戦後経済の再建のために、 国民は重い税負担を要請されてきた。 また、 日本社会全体に平等主義的思潮が主流をなしていたため、 所得税は累次引き上げにより急激な累進構造を残したままである。 一方課税最低限については先進工業国のそれを上回る高い水準にある。 法人税の税率は世界の最高水準である。 そのために各種の租税特別措置法による部分的な課税緩和が行なわれてきた。
高税率の法人税制も、 経済の競争のためには有害とされる。 より低い課税を求めて自国法人の海外流出を招くのはもちろん、 海外資本の対日参入を阻害し、 ために有能な人材や技術導入に不可欠な海外企業の対日進出は進んでいない。 多国籍化した企業の場合はその付加価値をどの場所 (企画・製造・販売所等) に帰属させるかにも微妙な問題が多いだけでなく、 そもそも法人税負担の究極の負担者は誰かという転嫁の問題も未だ結論をみていない。 資本や株主の国際化に伴い、 不完全な妥協に終わっている法人・個人の二重課税調整の方式 (利子配当の源泉課税) についても国際的に統一の扱いにするのが望ましい。日本の法人税論議に欠けている視点である。 今や納税者 (企業者) が国を選択する時代を迎えようとしている。 社会経済に対して特異の負担を求め、 国境が異なった制度の存続を可能にしてきた時代は終わろうとしている。


究極の税制と日本の税制
英米の識者の間で論議されている究極の税制というべきものとして伝えられるのは、 所得税・法人税・付加価値税を3本を柱としている。 それは所得税は重要な税として主な所得者を全てカバーした緩やかな累進制のものとし、 法人税制についても中程度の税率とし課税範囲はなるべく広くする。 また、 税率を高くすればタックスヘイブン等への逃避の問題が生じ、 徴税費の高騰や税法の複雑化を招くので避けるべき、 としている。 第三の柱たる付加価値税を最も重視し、 税収の安定と徴税制度の安全を期している。 いわゆるインボイス制の適用である。
一方、 日本では売上税導入の混乱に見られる如く、 「間接税、 即、 逆進税制」 として、 「大衆課説反対」 に一色化されやすい。 今日の政府支出は国・地方合わせてみても、 教育・保健・医療・社会保障・年金等対象が全国民化している支出が大半を占めている。 従って、 負担の公平の観点からも広いベースでの課税は不可避である。
英国労働党の指導者・財政学者であったカルドア博士 (Kaldor) の勧めた労働党のための税制は支出税一本であった。 そのことすら忘れられている日本の論議は残念である。 貯蓄を除いた国民の諸支出が政府の大半の施策を要請しているという根本に目を届かすべきである。
世界の将来の税制に対して我国が後れているのは、 個人所得税については脱漏所得発生を防ぐ納税者番号制の導入がないことであり、 売上税についてはインボイス制の導入がないことである。 世界の新しい経済の流れは透明性であり、 アカウンタビリティ (説明責任) の徹底といわれるが、 このままでは日本だけがルールに後れをとった国として非難されるおそれさえある。

取り組む課題:
A. 税制についての文章のうち、「高税率の法人税制も、 経済の競争のためには有害とされる。 より低い課税を求めて自国法人の海外流出を招くのはもちろん、」から「第三の柱たる付加価値税を最も重視し、 税収の安定と徴税制度の安全を期している。 いわゆるインボイス制の適用である。」までを、両端を含めて書き直すこと。その際、「タックスヘイブン」を「租税回避地」に置き換える。
B. 税制についての文章で、丸括弧の中に書かれている語句をすべて挙げよ。

保存されたデータ項目
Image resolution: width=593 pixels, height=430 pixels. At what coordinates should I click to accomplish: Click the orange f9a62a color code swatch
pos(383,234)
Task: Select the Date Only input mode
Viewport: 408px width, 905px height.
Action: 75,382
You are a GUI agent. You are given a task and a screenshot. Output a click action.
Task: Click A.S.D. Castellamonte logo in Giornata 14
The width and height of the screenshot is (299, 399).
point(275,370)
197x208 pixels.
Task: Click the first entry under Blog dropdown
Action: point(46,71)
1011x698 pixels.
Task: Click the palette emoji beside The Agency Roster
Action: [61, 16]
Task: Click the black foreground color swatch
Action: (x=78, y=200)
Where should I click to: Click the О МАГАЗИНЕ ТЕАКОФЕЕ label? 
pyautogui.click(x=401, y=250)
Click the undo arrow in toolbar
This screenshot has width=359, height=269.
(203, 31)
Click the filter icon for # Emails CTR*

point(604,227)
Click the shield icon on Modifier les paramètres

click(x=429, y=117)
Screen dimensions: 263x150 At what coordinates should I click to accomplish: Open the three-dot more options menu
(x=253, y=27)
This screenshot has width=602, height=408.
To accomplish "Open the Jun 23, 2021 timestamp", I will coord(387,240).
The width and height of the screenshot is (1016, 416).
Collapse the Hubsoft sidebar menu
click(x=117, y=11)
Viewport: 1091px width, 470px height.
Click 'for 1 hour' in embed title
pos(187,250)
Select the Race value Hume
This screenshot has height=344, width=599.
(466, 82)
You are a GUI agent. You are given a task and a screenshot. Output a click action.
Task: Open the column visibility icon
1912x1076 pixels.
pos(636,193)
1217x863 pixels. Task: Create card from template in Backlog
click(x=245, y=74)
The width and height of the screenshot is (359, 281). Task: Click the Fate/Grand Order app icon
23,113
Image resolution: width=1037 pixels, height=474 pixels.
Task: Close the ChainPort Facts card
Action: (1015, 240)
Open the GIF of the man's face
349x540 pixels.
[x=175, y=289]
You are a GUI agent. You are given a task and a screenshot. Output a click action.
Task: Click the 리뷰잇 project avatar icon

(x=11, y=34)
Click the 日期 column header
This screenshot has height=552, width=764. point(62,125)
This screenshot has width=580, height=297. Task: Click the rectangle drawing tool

課題の解答:
A.
高税率の法人税制も、 経済の競争のためには有害とされる。 より低い課税を求めて自国法人の海外流出を招くのはもちろん、 海外資本の対日参入を阻害し、 ために有能な人材や技術導入に不可欠な海外企業の対日進出は進んでいない。 多国籍化した企業の場合はその付加価値をどの場所 (企画・製造・販売所等) に帰属させるかにも微妙な問題が多いだけでなく、 そもそも法人税負担の究極の負担者は誰かという転嫁の問題も未だ結論をみていない。 資本や株主の国際化に伴い、 不完全な妥協に終わっている法人・個人の二重課税調整の方式 (利子配当の源泉課税) についても国際的に統一の扱いにするのが望ましい。日本の法人税論議に欠けている視点である。 今や納税者 (企業者) が国を選択する時代を迎えようとしている。 社会経済に対して特異の負担を求め、 国境が異なった制度の存続を可能にしてきた時代は終わろうとしている。


究極の税制と日本の税制
英米の識者の間で論議されている究極の税制というべきものとして伝えられるのは、 所得税・法人税・付加価値税を3本を柱としている。 それは所得税は重要な税として主な所得者を全てカバーした緩やかな累進制のものとし、 法人税制についても中程度の税率とし課税範囲はなるべく広くする。 また、 税率を高くすれば租税回避地等への逃避の問題が生じ、 徴税費の高騰や税法の複雑化を招くので避けるべき、 としている。 第三の柱たる付加価値税を最も重視し、 税収の安定と徴税制度の安全を期している。 いわゆるインボイス制の適用である。

B.
企画・製造・販売所等
利子配当の源泉課税
企業者
Kaldor
説明責任